■ Data shown
......

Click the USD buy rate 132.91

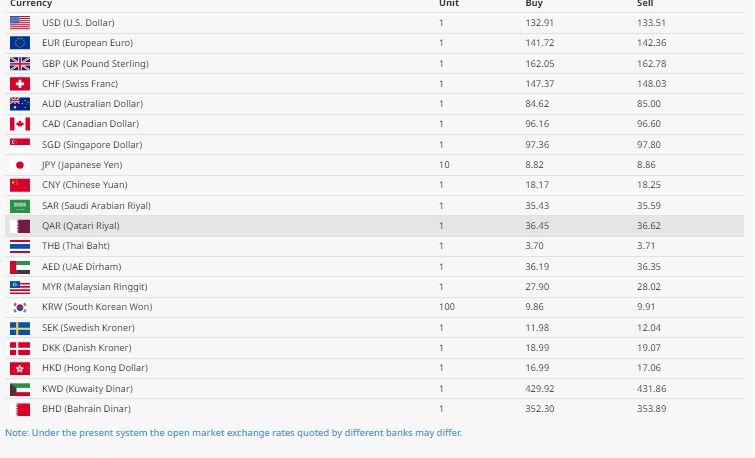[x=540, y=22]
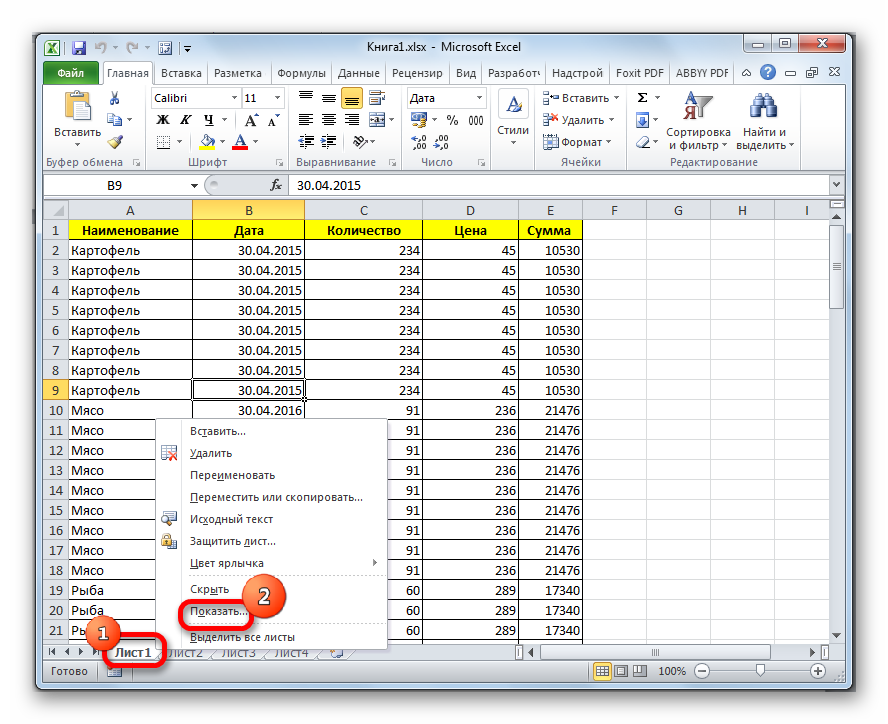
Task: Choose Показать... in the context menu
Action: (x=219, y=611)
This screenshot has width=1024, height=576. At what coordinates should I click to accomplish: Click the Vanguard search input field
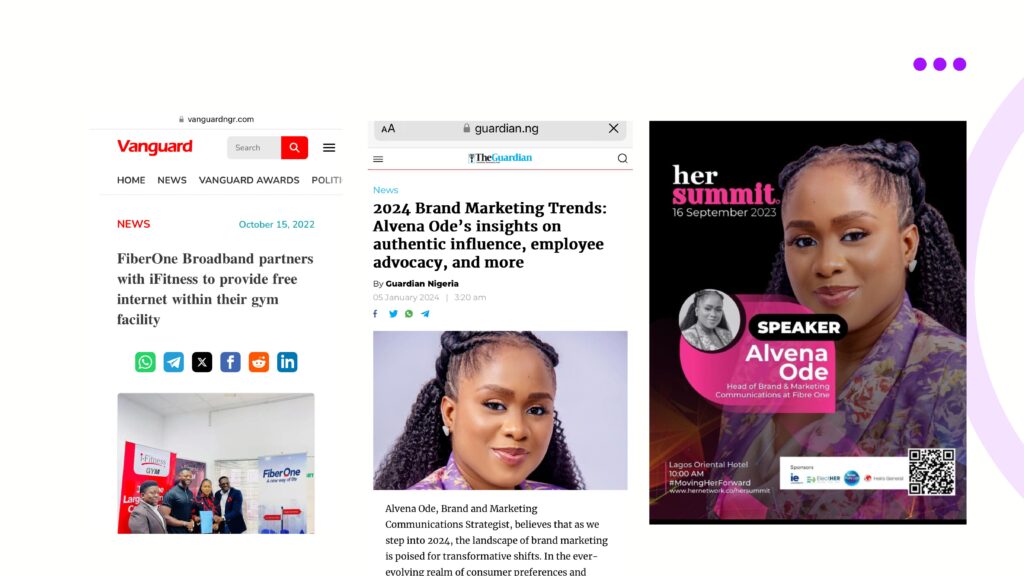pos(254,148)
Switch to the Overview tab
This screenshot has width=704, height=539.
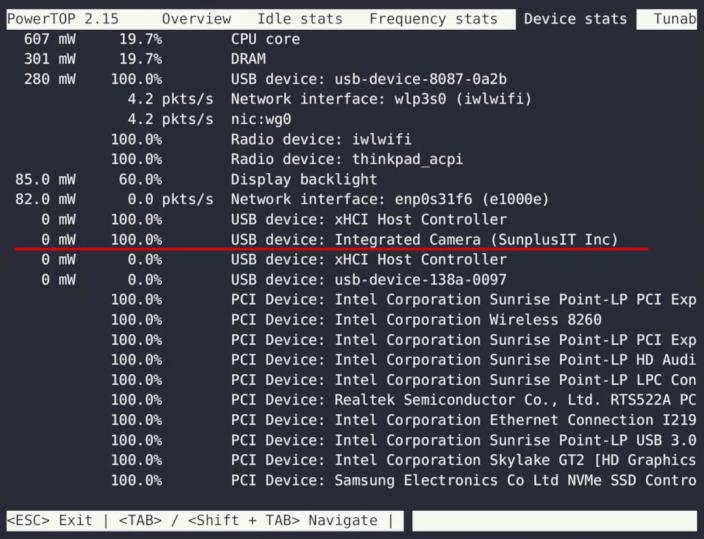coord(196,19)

......

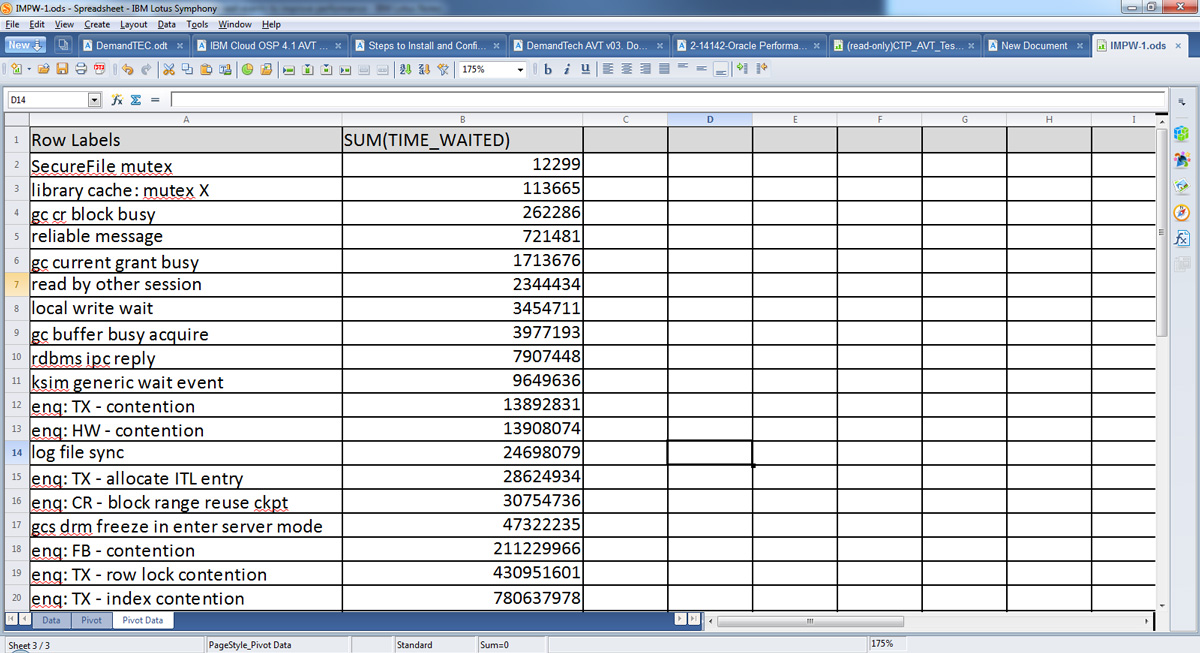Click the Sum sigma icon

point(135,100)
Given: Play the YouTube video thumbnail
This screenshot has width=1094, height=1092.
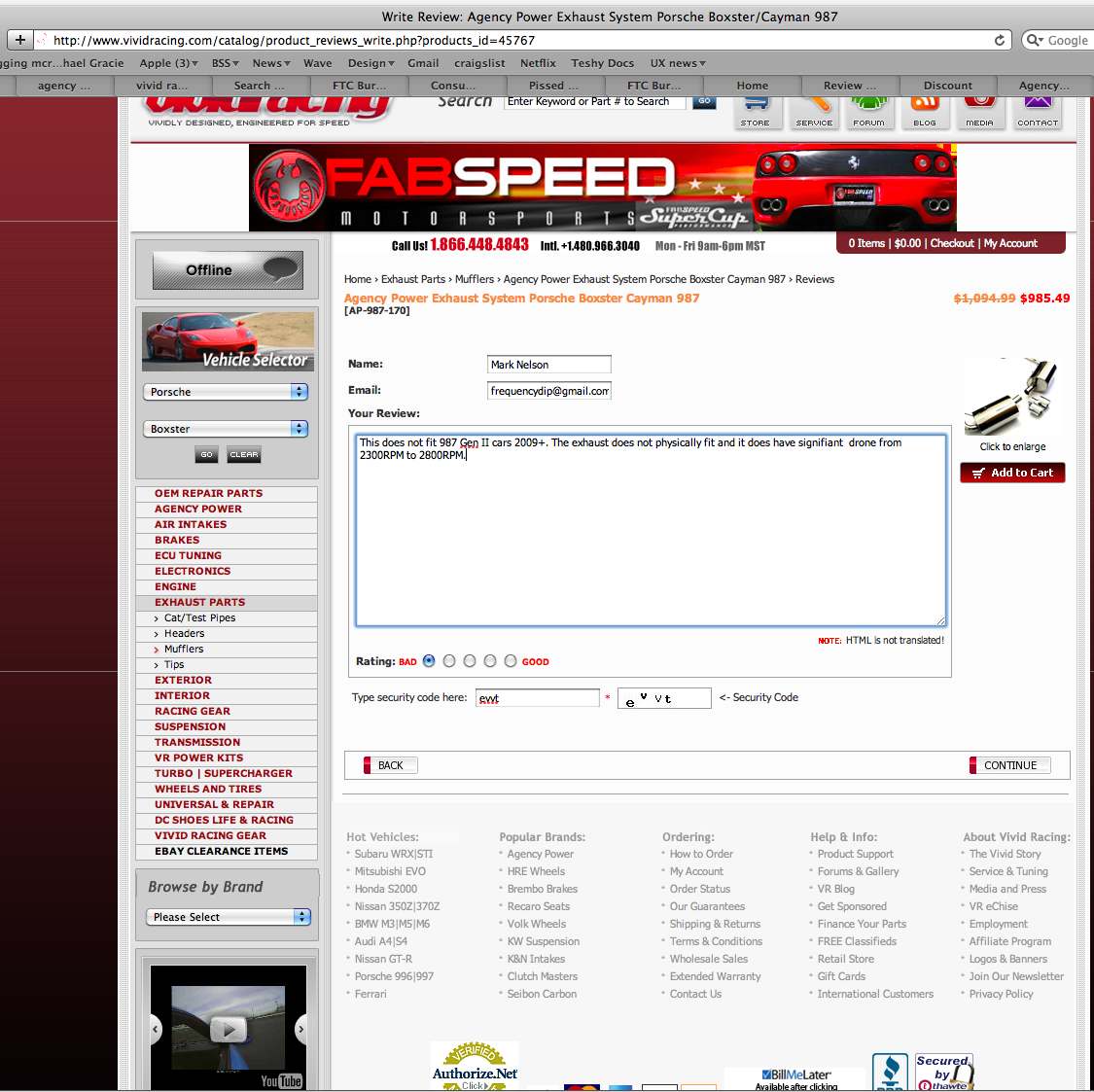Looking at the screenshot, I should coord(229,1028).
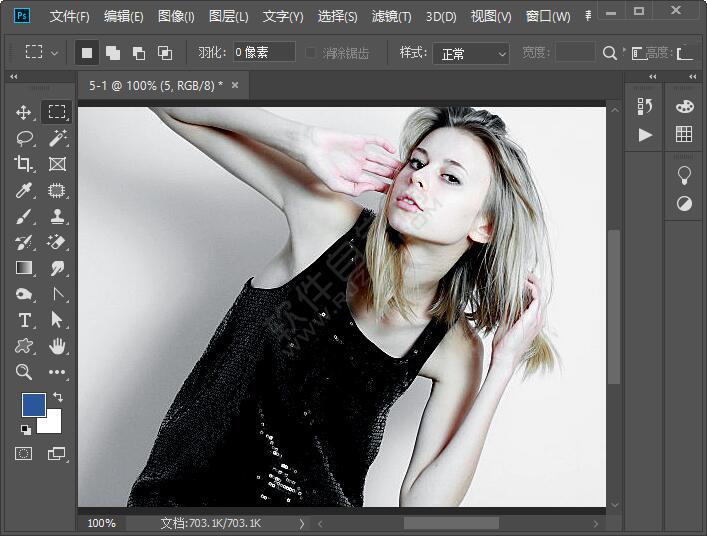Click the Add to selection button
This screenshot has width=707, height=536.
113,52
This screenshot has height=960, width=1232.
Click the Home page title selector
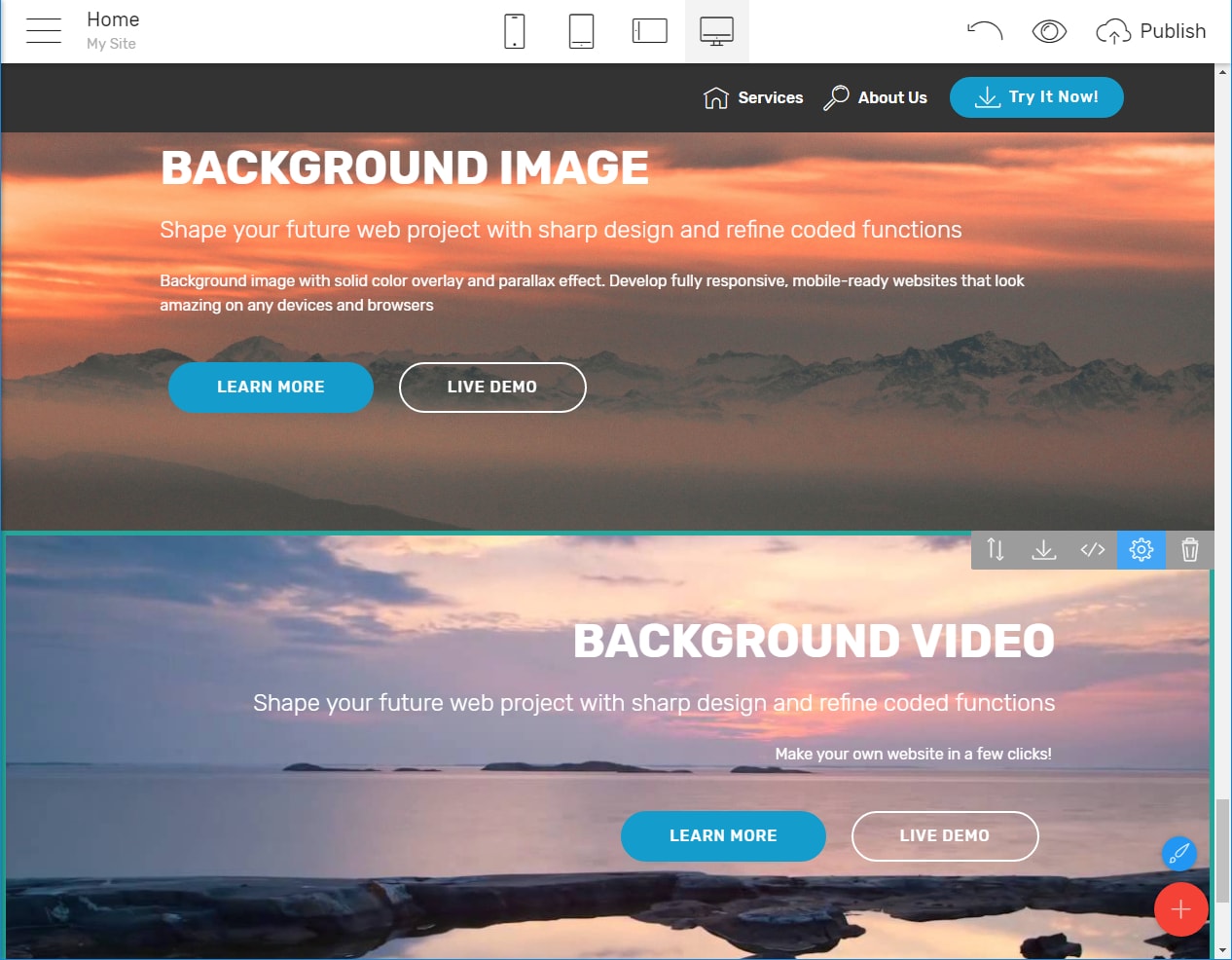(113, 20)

......

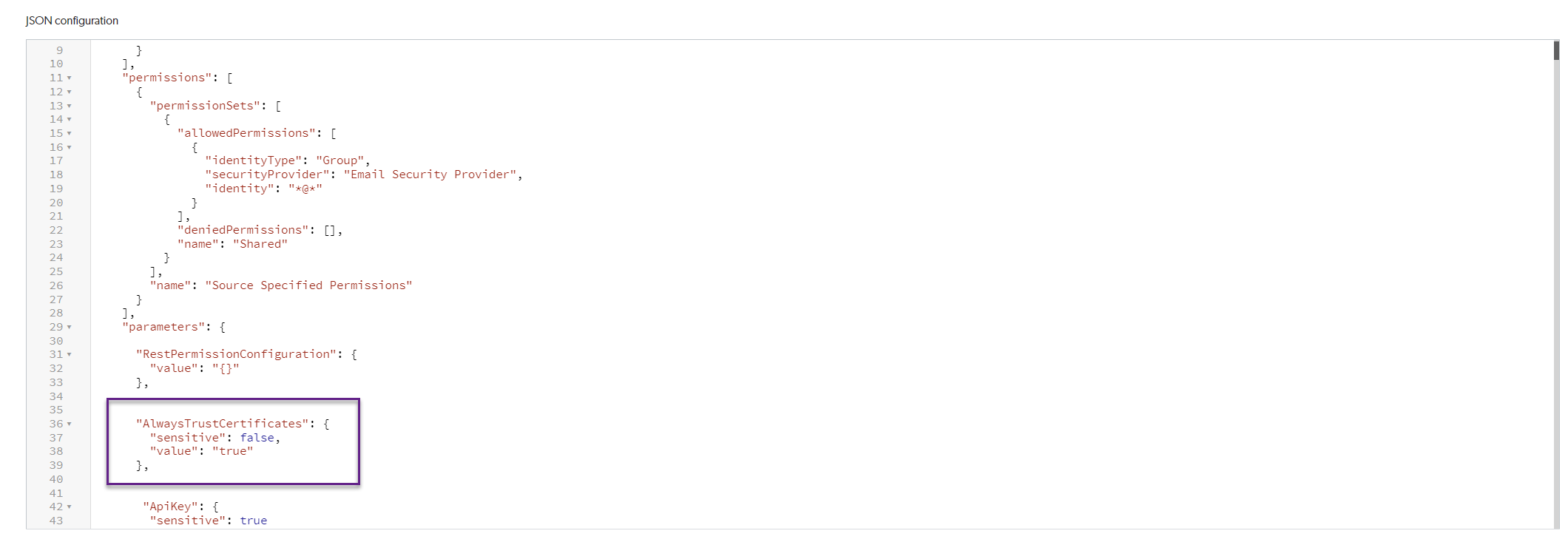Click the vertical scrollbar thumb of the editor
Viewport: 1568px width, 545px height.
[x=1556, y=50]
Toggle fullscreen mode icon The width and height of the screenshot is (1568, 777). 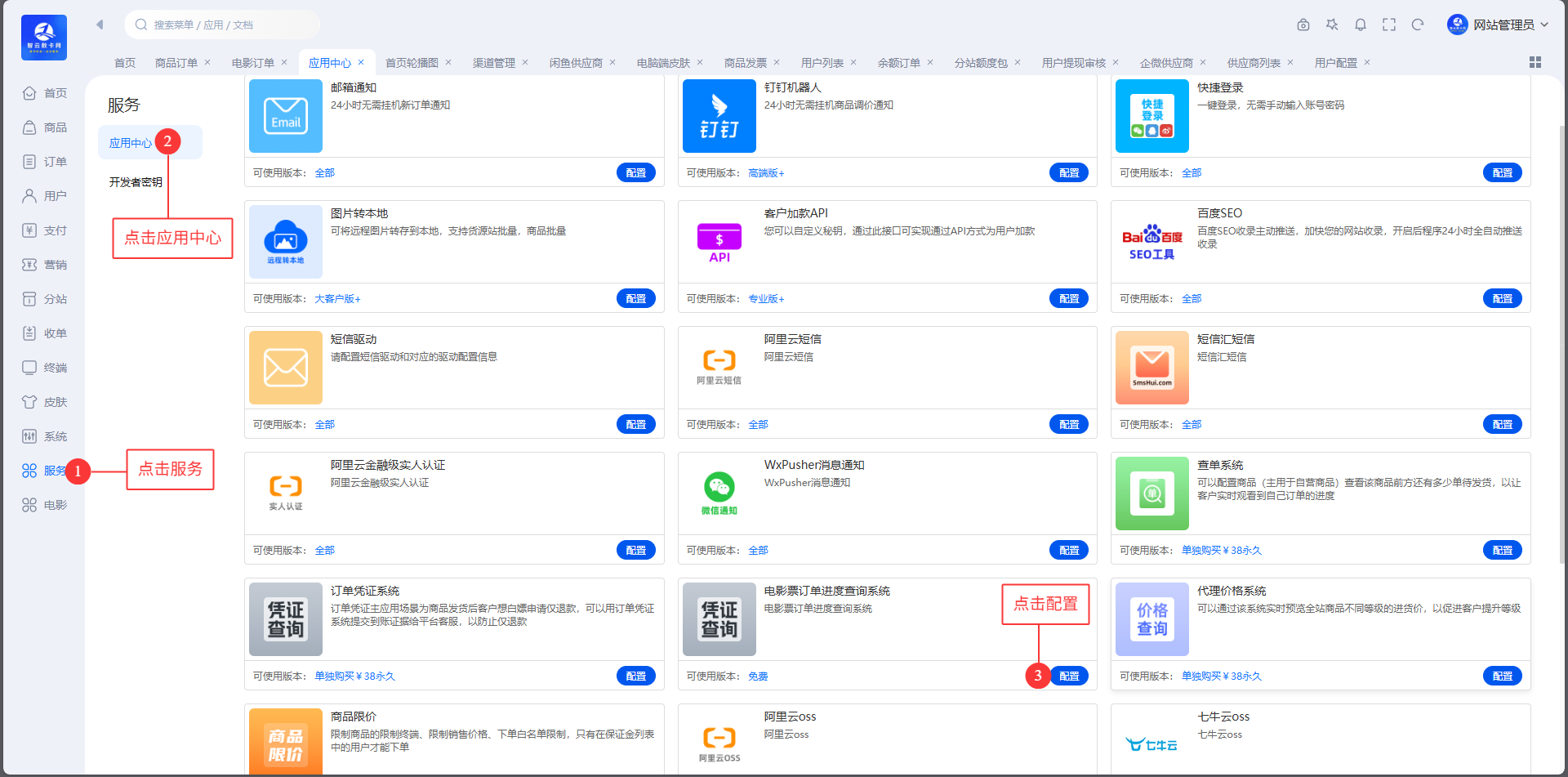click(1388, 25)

......

■ Requirement
The lines to copy exactly start with the line above that has "Given: Play the YouTube video thumbnail" and go on through the line that has "This screenshot has height=960, width=1232."; please include both, add nothing else, and omit the pictures.

■ Final answer
Given: Play the YouTube video thumbnail
This screenshot has width=1094, height=1092.
Looking at the screenshot, I should coord(229,1028).
Click the Add to selection button
This screenshot has width=707, height=536.
113,52
This screenshot has height=960, width=1232.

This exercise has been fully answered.